Research published in the Journal of the American Heart Association has shown that ivabradine improves both heart rate and symptoms in IST patients and may also help people with POTS. For both conditions, treatment guidelines suggest trying beta-blockers first and considering ivabradine when beta-blockers alone aren’t enough or aren’t tolerated.
How You Take It
The standard starting dose for adults is 5 mg taken twice daily with meals. For people with a history of heart rhythm problems or those at higher risk for a dangerously slow heart rate, the starting dose is lower at 2.5 mg twice daily.
After two weeks, your doctor will check your resting heart rate and adjust the dose to keep it between 50 and 60 beats per minute. If your heart rate is still above 60, the dose goes up by 2.5 mg (twice daily) to a maximum of 7.5 mg twice daily. If it drops below 50 or you develop symptoms of a slow heart rate like dizziness or fatigue, the dose comes down. If you’re already on the lowest dose and your heart rate is still too slow, the medication is stopped.
Common Side Effects
The most notable side effect of Corlanor is bradycardia, or an excessively slow heart rate. In a large clinical trial called SHIFT, 10% of people taking ivabradine experienced bradycardia compared to 2.2% on placebo. Most cases are mild, but this is the main reason for the dose-titration approach and regular heart rate monitoring.
The other distinctive side effect is visual disturbances called phosphenes. These are brief flashes of enhanced brightness, halos, colored lights, or image decomposition in a limited area of your visual field. They’re triggered by sudden changes in light, like walking from a dark room into bright sunlight. About 2.8% of patients in the SHIFT trial experienced them, compared to 0.5% on placebo. Phosphenes typically appear within the first two months of treatment, are mild to moderate, and usually resolve on their own even if you keep taking the medication. They happen because Corlanor also affects a similar electrical current in the retina that helps your eyes adjust to changes in brightness.
Who Should Not Take Corlanor
Corlanor is not appropriate for everyone with a fast heart rate or heart failure. It is contraindicated in several situations:
- Unstable or decompensated heart failure, where symptoms are actively worsening
- Low blood pressure below 90/50 mmHg
- Resting heart rate below 60 bpm before starting treatment
- Certain heart rhythm disorders, including sick sinus syndrome, specific types of heart block, or pacemaker dependence
- Severe liver impairment
- Pregnancy
- Use of strong CYP3A4 inhibitors, a class of drugs that includes certain antifungals and antibiotics, because they cause ivabradine levels in the blood to rise to dangerous concentrations
If you have a functioning pacemaker controlling your heart rate, certain conduction problems may no longer be a barrier, but this requires careful evaluation.
How Corlanor Differs From Beta-Blockers
Beta-blockers are the most widely used medications for slowing heart rate, and they remain first-line therapy for heart failure.
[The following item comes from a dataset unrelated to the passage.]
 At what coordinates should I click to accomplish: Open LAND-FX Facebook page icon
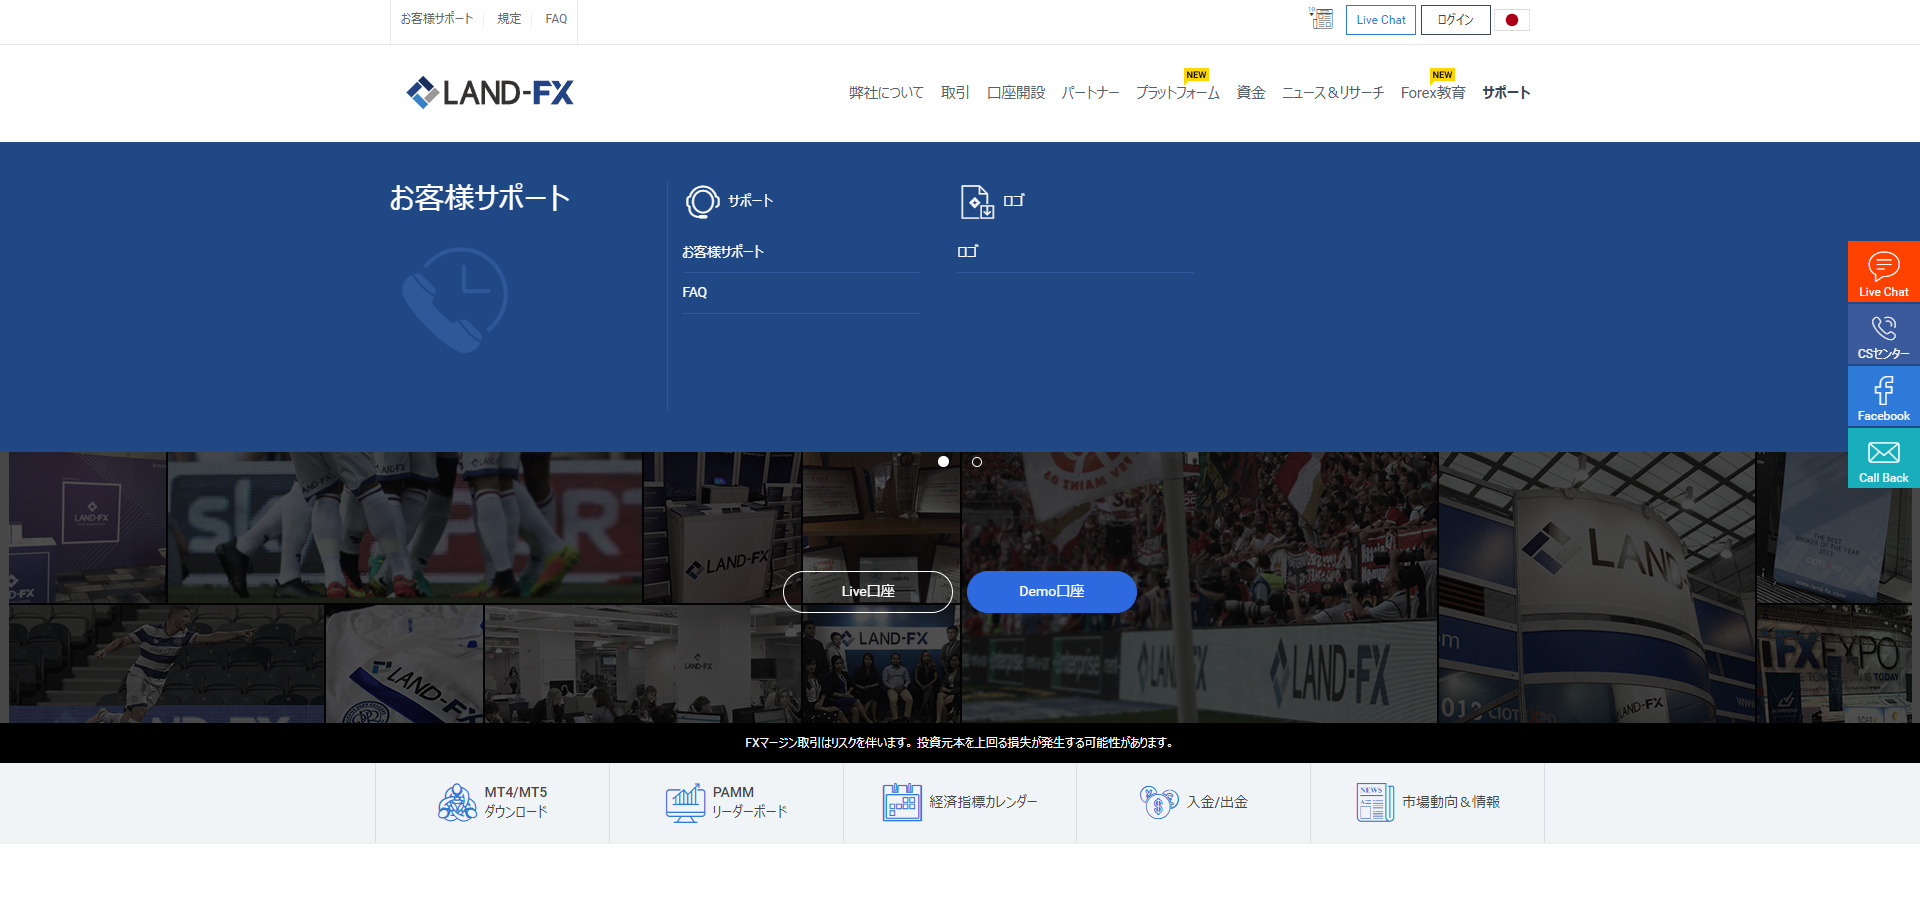(1883, 391)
But they work by blocking adrenaline’s effects throughout the body, which lowers heart rate, reduces the force of heart contractions, and drops blood pressure. For people who can’t tolerate those broader effects, whether because of fatigue, low blood pressure, asthma, or other reasons, Corlanor offers a more targeted alternative.
Corlanor doesn’t replace beta-blockers. In most cases, it’s added on top of the highest tolerable beta-blocker dose when heart rate remains elevated. For the subset of patients who truly can’t take beta-blockers, it serves as a standalone option for heart rate control. The key distinction is that Corlanor lowers heart rate and only heart rate, giving doctors a precision tool when broader medications cause too many unwanted effects.